- Directed by: Robert Gaston
- Written by: Robert Gaston
- Produced by: Robert Gaston Farrel Lever
- Starring: Andreau Thomas; Amir Darvish;
- Cinematography: Doug Gritzmacher
- Music by: Houston Bernard Warren Cuccurullo George Draguns Jerry Walterick
- Production company: Lil Coal's Big Pictures
- Release dates: October 20, 2005 (Reel Affirmations International Gay and Lesbian Film Festival); August 30, 2006 (DVD);
- Running time: 101 minutes
- Country: United States
- Language: English

= Open Cam =

Open Cam is a 2005 American comedy-drama film directed by Robert Gaston, starring Andreau Thomas and Amir Darvish. It was released on DVD the following year by Wolfe Video.

==Cast==
- Andreau Thomas as Manny Yates
- Amir Darvish as Hamilton
- Ben Green as Maurice
- Matt Cannon as Conrad
- Christian Jones as Chris
- Reiner Prochaska as Pierce
- John Geoffrion as Bill
- Ryan Thrasher as Trevor
- Vincent Bradberry as John

==Reception==
Dennis Harvey of Variety wrote that the film is "heavier on sex appeal than suspense" and conveys "little sense of place".

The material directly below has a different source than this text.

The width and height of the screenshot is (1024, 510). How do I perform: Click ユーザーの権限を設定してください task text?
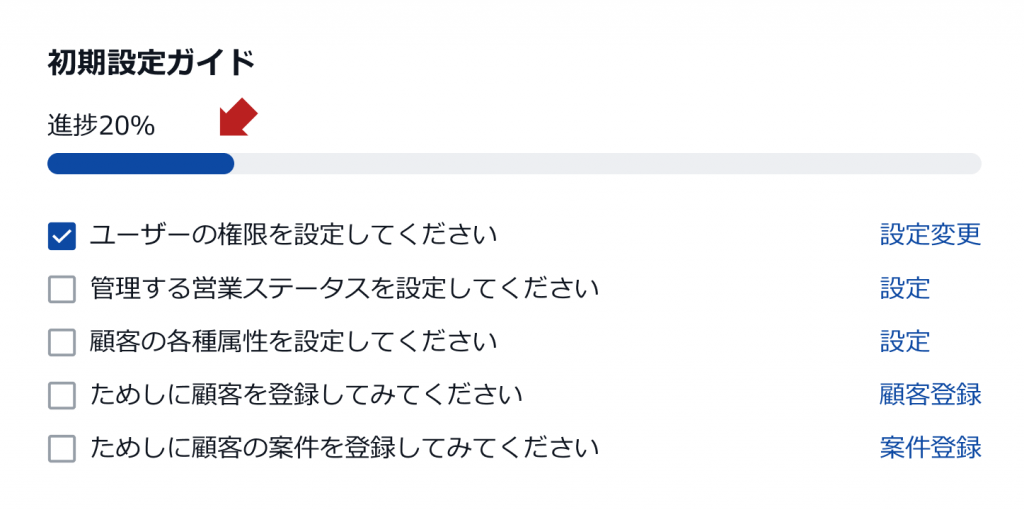293,235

Phil Hall of Film Threat wrote that the film "isn't thrilling", the "wildly untalented" cast has "no clue how respond to the parameters of a crime drama", and Gaston is "unable to disguise the poverty of the production". Bay Windows Brian Jewell criticized the film for its lack of consistency. Jewell also praised Darvish's performance amid the otherwise weak cast.